How does a computer work?

Knowing how the computer works after you press the power button is also an excellent way to learn more about your computer.

How to use a computer

If you are new to using a computer and need additional help, or want a better understanding of how to use a computer, see our how to use a computer guide.

Familiarize yourself with the computer jargon

It would be impossible to know every computer-related term. However, familiarizing yourself with the top computer-related terms is another great way to learn more about computers.

Computer history

The history of computers and how they have progressed over the years is another great way get a better understanding of computers. We've listed several thousand key events in our computer history section and list hundreds of computer pioneers who have made the computer industry what it is today.

Keep informed

Computers and their hardware and related software are constantly evolving. Try to keep as up-to-date as possible by reading computer-related news, blogs, RSS feeds, newsletters, forums, and following computer people on social networking sites like Twitter.

Computer quiz

Ready to test yourself and learn more about computers at the same time?
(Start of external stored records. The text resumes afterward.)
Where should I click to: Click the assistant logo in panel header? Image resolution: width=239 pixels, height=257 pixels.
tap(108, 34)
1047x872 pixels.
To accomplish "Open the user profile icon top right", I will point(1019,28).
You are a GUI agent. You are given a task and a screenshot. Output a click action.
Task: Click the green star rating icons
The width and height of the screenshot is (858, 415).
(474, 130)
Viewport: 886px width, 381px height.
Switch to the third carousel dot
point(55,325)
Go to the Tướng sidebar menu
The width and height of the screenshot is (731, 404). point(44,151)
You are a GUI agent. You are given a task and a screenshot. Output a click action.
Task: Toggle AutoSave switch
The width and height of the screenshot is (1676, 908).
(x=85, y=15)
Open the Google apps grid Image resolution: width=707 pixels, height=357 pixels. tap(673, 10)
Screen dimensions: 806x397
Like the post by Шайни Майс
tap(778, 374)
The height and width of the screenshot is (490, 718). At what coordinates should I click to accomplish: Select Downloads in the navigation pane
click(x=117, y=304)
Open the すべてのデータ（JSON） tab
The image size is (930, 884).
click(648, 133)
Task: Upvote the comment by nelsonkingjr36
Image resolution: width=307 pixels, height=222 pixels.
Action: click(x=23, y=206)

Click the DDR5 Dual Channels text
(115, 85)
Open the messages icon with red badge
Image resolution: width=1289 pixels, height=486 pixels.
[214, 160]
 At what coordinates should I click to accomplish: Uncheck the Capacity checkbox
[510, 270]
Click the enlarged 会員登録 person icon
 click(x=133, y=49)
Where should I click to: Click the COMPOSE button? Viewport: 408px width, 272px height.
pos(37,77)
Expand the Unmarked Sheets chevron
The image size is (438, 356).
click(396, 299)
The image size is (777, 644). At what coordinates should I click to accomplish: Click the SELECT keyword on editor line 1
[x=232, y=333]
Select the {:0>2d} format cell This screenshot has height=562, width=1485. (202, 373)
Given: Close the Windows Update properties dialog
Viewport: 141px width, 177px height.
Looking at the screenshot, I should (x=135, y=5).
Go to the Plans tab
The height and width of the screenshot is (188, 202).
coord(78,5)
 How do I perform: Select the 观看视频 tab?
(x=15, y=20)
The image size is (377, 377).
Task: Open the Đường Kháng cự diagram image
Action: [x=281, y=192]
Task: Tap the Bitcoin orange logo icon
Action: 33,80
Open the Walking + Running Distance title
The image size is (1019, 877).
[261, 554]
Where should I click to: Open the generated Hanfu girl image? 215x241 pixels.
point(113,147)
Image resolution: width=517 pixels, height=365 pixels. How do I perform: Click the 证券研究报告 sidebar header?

Take the Computer Hope quiz, which contains hundreds of computer-related questions. After each question is answered, a brief description of the answer is given, as well as additional information and related links. When the quiz is completed, you'll get a complete overview of what categories you may need to learn more about and links to where you can find that information.

Free college courses

Many of the big colleges and universities have posted free online courses that can be watched by anyone, covering a wide range of computer-related topics. Watching these online can give you a similar education to what you may get by going to school.

Online free books

There are hundreds of thousands of online computer books and computer-related e-books that can be downloaded. See the eBook definition for a full listing of places to find books online for free and legally.